Mein mythischer Metzger Ponti schafft unter seinen Fingern Klänge, dünn und zerbrechlich wie Glas. Geiger Zimansky und Cellist Polasek haben ein Unisono, Pianissimo und ein gläsernes Flageolett, wie Abendlicht. Zugleich greifen sie trotzdem richtig zu. Sie vertrauen weniger auf Einfühlung. gehen weniger in die Musik, um sich dann empfindend aus ihr heraus auszudrücken. Erfrischend diesseitig. Unprätentiös und ohne theatralische Kontaktaufnahme mit dem Jenseits musizieren sie, machen konzentrierte, gute Arbeit.

Nach der Pause traf amerikanischer Pragmatismus auf deutschen Geist. Der Angelsachse denkt nicht tief, wo es nicht sein muß. Der deutsche Geist schon. Er nebelt solange, bis die einfache Wirklichkeit verschwindet. Dieses neblige Nichts zu empfinden, nennt er tief. Und sondert Philosophie ab. Mit dieser Art Weltsicht hat das Trio nichts im Sinn. Es schafft klare Sichtverhältnisse, auch bei Brahms. Dessen Trio C-dur, op.87 behält aber dennoch seine Untiefen. Brahms Tiefe ist nicht Nebel, Mangel an Konturiertheit, sondern Substanz.

Ponti/Zimansky/Polasek fanden nach dem virtuosem Ton von Saint-Saens, dem impressionistisch-verfeinerten Ravel, bei Brahms einen dritten, gedämpfteren, gedeckten Ton.
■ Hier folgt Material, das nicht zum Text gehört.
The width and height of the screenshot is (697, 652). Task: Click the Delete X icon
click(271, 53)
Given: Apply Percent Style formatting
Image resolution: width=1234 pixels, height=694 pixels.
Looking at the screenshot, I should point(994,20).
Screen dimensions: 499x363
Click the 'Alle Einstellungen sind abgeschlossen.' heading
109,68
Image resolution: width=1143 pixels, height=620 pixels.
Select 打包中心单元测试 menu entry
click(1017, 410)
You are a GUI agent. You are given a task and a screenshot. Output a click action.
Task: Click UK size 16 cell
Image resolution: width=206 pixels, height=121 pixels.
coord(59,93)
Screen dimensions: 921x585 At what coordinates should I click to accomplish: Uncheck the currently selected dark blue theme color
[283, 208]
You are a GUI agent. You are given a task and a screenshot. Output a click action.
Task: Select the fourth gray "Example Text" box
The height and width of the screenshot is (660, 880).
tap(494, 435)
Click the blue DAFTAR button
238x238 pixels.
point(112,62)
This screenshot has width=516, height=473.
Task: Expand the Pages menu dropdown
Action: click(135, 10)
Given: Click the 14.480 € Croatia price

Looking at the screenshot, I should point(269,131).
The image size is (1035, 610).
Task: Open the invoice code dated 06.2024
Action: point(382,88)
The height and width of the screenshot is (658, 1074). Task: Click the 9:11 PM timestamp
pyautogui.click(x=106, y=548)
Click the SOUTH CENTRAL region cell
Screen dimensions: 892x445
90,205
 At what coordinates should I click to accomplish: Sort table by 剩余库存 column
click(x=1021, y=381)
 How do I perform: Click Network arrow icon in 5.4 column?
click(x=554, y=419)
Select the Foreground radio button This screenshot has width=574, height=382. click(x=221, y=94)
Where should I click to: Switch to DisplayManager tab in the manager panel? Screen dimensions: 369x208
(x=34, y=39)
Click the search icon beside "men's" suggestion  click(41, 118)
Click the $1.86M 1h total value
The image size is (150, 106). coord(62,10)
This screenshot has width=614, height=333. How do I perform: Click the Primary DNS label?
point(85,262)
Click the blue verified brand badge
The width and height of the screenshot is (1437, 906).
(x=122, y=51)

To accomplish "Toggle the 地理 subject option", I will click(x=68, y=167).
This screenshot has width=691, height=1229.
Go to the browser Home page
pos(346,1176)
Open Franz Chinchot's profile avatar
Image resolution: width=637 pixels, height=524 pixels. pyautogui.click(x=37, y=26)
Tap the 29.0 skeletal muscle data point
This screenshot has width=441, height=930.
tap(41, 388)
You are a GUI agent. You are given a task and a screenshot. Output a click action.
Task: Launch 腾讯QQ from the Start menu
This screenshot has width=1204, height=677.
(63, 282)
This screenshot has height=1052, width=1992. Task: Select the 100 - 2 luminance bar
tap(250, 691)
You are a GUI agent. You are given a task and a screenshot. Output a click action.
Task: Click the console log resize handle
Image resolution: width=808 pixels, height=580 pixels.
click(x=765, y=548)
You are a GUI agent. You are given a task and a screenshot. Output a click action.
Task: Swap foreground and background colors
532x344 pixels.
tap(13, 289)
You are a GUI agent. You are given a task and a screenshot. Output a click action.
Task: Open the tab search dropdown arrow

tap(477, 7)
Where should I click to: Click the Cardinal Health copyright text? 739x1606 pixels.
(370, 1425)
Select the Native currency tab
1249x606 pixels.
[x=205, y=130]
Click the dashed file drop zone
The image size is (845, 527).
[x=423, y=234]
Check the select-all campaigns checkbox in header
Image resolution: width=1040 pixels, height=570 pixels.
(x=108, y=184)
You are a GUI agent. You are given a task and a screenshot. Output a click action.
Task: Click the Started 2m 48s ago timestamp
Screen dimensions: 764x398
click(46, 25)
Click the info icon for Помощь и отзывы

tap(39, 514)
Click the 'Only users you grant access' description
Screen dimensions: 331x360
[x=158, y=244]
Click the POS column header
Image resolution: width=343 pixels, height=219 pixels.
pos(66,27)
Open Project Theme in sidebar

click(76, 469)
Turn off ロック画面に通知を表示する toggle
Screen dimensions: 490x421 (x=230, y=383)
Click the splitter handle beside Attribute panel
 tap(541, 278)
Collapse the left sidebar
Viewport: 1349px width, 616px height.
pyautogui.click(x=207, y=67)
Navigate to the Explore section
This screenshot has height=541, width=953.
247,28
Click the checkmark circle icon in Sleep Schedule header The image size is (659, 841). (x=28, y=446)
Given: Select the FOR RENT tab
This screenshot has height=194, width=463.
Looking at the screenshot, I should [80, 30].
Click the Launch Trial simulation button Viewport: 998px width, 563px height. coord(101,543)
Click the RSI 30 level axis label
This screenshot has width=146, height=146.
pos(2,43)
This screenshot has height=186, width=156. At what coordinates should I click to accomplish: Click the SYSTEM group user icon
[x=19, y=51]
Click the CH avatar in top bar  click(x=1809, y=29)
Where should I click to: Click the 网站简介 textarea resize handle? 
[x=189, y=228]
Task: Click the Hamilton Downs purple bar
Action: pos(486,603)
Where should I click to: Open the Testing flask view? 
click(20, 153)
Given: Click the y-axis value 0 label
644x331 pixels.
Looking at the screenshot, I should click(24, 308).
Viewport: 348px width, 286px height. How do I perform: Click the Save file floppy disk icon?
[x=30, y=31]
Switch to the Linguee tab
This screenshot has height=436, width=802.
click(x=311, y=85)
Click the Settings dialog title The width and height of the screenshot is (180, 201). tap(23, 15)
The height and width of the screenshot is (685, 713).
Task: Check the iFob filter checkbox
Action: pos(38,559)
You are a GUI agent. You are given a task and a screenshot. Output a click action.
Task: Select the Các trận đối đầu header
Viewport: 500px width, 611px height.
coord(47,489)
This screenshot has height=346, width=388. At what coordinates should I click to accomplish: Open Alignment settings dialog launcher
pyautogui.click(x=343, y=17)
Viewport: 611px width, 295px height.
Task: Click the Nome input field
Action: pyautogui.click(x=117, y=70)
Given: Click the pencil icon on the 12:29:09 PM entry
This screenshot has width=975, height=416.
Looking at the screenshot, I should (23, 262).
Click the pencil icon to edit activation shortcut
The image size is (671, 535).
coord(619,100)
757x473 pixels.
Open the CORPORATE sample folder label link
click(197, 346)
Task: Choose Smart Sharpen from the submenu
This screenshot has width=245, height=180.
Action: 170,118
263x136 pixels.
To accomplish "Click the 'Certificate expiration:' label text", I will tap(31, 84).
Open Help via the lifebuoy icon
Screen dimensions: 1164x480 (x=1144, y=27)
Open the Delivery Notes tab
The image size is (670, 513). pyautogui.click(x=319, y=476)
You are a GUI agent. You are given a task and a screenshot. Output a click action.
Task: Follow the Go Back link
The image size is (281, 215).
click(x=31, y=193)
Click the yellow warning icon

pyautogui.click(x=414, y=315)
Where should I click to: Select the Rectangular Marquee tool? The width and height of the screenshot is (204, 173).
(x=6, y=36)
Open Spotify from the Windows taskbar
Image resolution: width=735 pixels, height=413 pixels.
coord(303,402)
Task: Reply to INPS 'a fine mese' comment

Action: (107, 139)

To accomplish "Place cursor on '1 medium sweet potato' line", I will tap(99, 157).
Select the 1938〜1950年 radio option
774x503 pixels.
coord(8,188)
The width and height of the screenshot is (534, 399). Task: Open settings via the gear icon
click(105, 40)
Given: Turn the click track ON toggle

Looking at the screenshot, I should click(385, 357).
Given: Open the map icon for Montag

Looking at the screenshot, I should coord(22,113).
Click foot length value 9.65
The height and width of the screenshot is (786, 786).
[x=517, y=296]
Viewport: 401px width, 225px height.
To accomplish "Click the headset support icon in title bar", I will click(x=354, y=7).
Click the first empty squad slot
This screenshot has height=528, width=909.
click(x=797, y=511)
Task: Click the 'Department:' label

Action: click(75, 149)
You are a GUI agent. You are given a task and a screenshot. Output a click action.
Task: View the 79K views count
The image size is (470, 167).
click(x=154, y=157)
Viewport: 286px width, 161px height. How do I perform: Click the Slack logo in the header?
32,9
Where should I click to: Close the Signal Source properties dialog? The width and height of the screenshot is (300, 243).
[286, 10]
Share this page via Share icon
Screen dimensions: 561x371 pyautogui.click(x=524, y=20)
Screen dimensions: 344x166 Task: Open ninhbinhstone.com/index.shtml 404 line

Emotionaler Ausdruck ist ihnen nicht Selbstzweck, sondern Energie und Vehikel, Struktur und absoluten Gehalt zu transportieren. Daß sie Scherzo und Finale ein wenig brillant-virtous nahmen, tat Brahms gut, der bestrebt war, verteufelt schweres Zeug zu schreiben, dem man das dann nicht anmerken sollte.

Das Trio ließ sich vom Publikum zu einer satten Zugabe, dem „Geister„-Trio von Beethoven, hinreißen, leider nur zu dessen erstem Satz.

Angesichts derart toller Musiker war das Konzert fast peinlich spärlich besucht. Wir lernen: Das Publikum rennt in Sachen Kammermusik nur zu Soloabenden groß aufgemotzter Stars. Die Planer des Kammermusiksaals wiederum lernen vielleicht bald ihr überdimensioniertes Konzept bereuen: Keine Veranstaltung ist so besetzt, daß der alles verwischende Hall verschwindet. Da ist jede noch so ausgefuchste akustische Bauplanung für die Katz. Und die ziselierteste Interpretation auch!